The providential man

From this situation of generalized crisis, emerges the figure of General Boulanger. A career soldier, he took part in the wars of the Second Empire and in particular the battles which took place in the colonies, in Kabylia and in Indochina in particular. He entered politics on the occasion of the creation of the new Freycinet ministry as minister of war. Republican general, he opted for reform measures within the army, with in particular, the introduction of the Lebel rifle, the wearing of a beard among a multitude of other decrees. He undertook to republicanize the army by driving out the royalist and Bonapartist elements from this institution. He takes a position in favor of the Decazeville strikers and strictly enforces the law of expulsion targeting the princes in June 1886, imposing exile on them.

The importance of his popularity was revealed in broad daylight during the military parade of July 14, 1886, where he eclipsed the President of the Republic, Jules Grévy, the population singing " long live baker”. Boulanger also presents himself, on the occasion of the Schnaebele affair, accused of espionage in April 1887, as the promoter of revenge against Germany. He then affirmed his patriotism and his policy of firmness vis-à-vis Germany. After this affair, the formation of the new government took place without the person of Boulanger, who was sent to garrison Clermont-Ferrand to keep him away from the capital and public affairs of France.

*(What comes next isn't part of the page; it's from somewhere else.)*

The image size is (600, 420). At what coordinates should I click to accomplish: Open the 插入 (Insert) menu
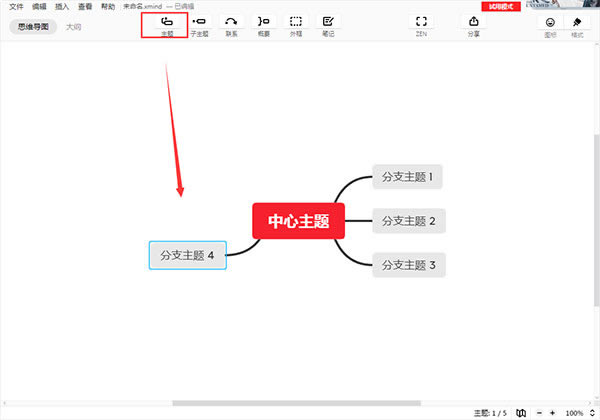click(x=63, y=6)
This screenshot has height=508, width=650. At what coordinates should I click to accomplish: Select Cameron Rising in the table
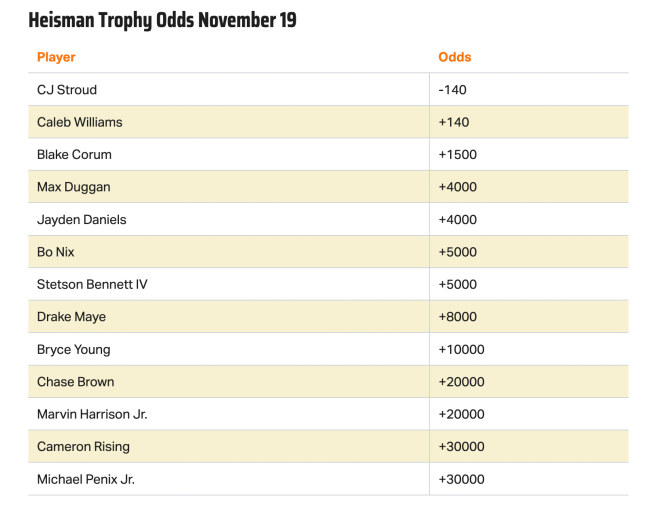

Supported by his supporters, numerous and refusing his "exile", they began a period of intense propaganda promoting through songs, photographs and objects the personality of General Boulanger . He then became fiercely involved in electoral struggles and won a series of elections against the Republicans, bringing together politicians and voters, from both right and left, proof of a certain confusion, a scrambling and a loss of identity of the political families of that time.

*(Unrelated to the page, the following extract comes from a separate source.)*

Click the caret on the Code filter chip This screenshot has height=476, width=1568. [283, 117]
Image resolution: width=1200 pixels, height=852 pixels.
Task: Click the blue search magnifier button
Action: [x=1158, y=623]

Boulanger was perceived as a providential man, military, attached to the revenge of France, supports the most deprived by his rhetorical qualities, combining populism, the ideology which consists in speak for the people and demagoguery. Omnipresent in the minds of the French, it is ultimately his desire to maintain republican legality, that is to say the election, which will cause his downfall, many of his supporters wishing that the general undertake a coup to seize power, which he refused. From this confusion emerges the Republican defense, which accuses General Boulanger of attacking the security of the State, which earned him a prison sentence which he did not serve since he went into exile in England, then in Belgium before committing suicide from heartbreak in 1891 in Belgium. His funeral was attended by around 150,000 people, proof of his great popularity, a death which his movement did not survive.

The Providential Man therefore constituted a particularity of the French political system in the 19th century. Through the personalities of Napoleon and Boulanger, reappears the old monarchical background that France retained after the period of the Revolution, despite the destruction of the institutions of the Old Regime. The 20th century will also know other providential men, through Marshal Pétain and General de Gaulle among many others.


- Raoul Girardet, Myths and political mythologies. Point. History, 1990.